Besides increasing the overall flows, the focus should be on channelling them to the manufacturing sector, which will benefit a lot from such an impetus, opined the researchers.

Twelve countries, including Mauritius, Singapore, the US, Netherlands, Japan, and the UK, account for over 85 per cent of the FDI flows.

In this regard, BoB economists noted that there has been a change in hierarchy, with Singapore gaining major share (24 per cent as of March-end 2025 from 13 per cent as of March-end 2024) from Mauritius (down from 35.2 per cent of March-end 2025 to 24.7 per cent as of March-end 2025), among other countries. Shares of the UK, Japan, Germany, and France have come down, while those of the US, Netherlands, the UAE, and Cayman Islands have increased.

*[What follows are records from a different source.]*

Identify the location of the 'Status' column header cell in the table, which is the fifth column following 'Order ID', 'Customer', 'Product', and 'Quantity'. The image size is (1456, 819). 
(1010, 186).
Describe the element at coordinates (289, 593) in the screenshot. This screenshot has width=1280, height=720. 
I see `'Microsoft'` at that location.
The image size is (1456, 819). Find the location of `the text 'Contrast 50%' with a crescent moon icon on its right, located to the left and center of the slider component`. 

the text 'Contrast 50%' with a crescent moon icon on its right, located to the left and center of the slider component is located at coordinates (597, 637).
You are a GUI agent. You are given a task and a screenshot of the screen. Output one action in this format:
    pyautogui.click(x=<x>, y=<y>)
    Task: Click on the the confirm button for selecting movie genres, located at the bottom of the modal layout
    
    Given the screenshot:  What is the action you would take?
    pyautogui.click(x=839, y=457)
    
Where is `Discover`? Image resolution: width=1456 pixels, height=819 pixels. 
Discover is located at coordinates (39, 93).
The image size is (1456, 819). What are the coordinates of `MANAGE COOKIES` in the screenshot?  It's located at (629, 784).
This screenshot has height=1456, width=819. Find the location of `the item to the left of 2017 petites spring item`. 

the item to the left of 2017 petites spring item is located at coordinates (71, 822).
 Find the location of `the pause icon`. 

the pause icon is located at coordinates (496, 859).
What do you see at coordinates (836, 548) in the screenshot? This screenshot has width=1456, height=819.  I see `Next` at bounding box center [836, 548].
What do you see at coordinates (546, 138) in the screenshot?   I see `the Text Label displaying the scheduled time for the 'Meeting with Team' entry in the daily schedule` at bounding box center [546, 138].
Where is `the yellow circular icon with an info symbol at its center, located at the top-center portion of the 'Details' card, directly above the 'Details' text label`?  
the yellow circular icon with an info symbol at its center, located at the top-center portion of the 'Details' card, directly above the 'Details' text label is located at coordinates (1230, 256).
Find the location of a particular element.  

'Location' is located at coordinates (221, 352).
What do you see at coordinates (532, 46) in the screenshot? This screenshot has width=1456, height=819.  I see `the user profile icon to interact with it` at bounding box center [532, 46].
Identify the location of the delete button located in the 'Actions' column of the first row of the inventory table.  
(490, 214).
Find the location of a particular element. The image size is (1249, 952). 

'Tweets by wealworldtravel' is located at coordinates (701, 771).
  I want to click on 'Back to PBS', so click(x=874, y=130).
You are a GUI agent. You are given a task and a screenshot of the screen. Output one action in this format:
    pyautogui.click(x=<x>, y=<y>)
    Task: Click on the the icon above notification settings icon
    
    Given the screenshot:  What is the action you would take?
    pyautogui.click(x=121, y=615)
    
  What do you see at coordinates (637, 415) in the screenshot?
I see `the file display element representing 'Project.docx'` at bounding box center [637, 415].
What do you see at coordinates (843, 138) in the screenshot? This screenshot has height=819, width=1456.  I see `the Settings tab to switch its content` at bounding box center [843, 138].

“Here the important thing to note is that investments coming from countries like Mauritius, Singapore, Cyprus, and Cayman Islands are likely to be third parties investing on behalf of the original investors in other countries.

“This has been done to take benefit from tax agreements with India. Therefore, the origin of the investor may not be clear. But clearly the tax systems, as well as well as the treaties signed by these countries with India, will have a bearing on these flows. Hence, the sources of FDI may be less indicative of the origin of the investor,” the economists said in a report.

Sector-wise FDI share

The report highlighted that the most significant shift has been the increase in the share of IT software and hardware in overall FDI. From a cumulative investment of $15 billion (6 per cent) in March 2015, it has risen to $111 billion (15.2 per cent) in March 2025.

“This has also been associated with significant increase in the export of services in this industry. During this period, exports of software service increased from $69 billion to $170 billion in FY24, which is indicative of the sharp rise in the business. This has in turn attracted more FDI,” the economists said.

The economists attributed the decline in share of services to the limits being reached already in the banking space. But the increase per se has been impressive from a cumulative of $43 billion (17.2 per cent) as of 2015 to $118 billion (16.3 per cent) as of 2025.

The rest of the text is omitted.